The demo is impressive. Some scenes, like a Caribbean ocean, clearly showed the beautiful turquoise color of the water with the five-color system.

Golds have a more yellow and richer color while greens and reds are more saturated. Genoa says these colors are in the DVD color encoding and their algorithms can pull it out. This software implementation required the frame rate of the movie to be slowed down on the five-color projection system, but the hardware implementations can be done in real time.

The system uses red, green, blue, cyan and yellow as its primaries, but the RGB filters need to be modified to better match with the other two colors. Using the yellow color coupled with a UHP lamp has a side benefit - the yellow notch filter can be eliminated and that light now used in a primary color, thus increasing brightness. Genoa says this five-color system will have little impact on the bill of materials of the projectors, and so believes there will be significant benefits for integrators and TV viewers.
Philips has apparently investigated Genoa's IP and has negotiated an exclusive license for RPTV applications. However, licenses for other applications remain open, says Genoa.

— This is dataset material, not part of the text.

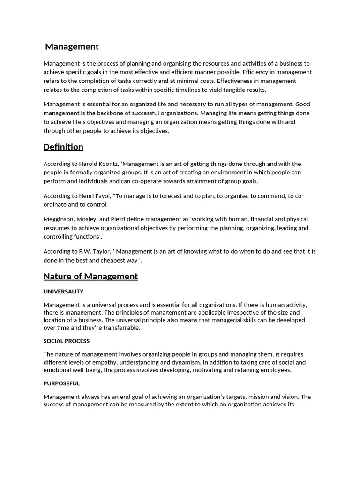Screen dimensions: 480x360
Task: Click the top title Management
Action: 72,46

Philips demonstrated the five-color system in an RPTV on the show floor at SID. It declined to detail what engine architecture it used, but did say it was a single-panel LCOS engine design. Doing an engine with five spinning prisms seems difficult, so we would assume it is a modified color drum approach. Amazingly, the demo was put together in only four months. The modified engine was fitted into the same cabinet that will house Philips spinning-prism LCOS RPTVs, which are set to launch this summer.
One might think that a single panel would need to operate quite fast to display five color fields. However, Philips assured us that the current single LCOS panel was up to the task. We did not see any effects like color break up or a slow frame rate in the demonstrator on the show floor.
The five-color set attracted a large crowd at SID and the image quality was impressive. While some of the colors looked very good, we thought others would need to be adjusted in the next design as they took on an almost fluorescent glow.

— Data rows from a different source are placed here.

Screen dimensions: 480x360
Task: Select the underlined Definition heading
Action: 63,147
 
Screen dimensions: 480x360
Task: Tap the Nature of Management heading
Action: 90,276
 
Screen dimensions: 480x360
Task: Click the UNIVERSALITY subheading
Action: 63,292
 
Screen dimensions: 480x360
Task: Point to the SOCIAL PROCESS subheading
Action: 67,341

Philips has not yet committed to produce the set and was using SID as a first setting to gather feedback about the concept. We think the benefits of higher brightness, wider color space and minimal cost impact are very compelling. Philips likes it too and thinks such sets will give it a significant marketing and showroom selling advantage. We agree. Fine-tune the colors and verify there are no other performance or cost issues - and if all looks good, then go for it.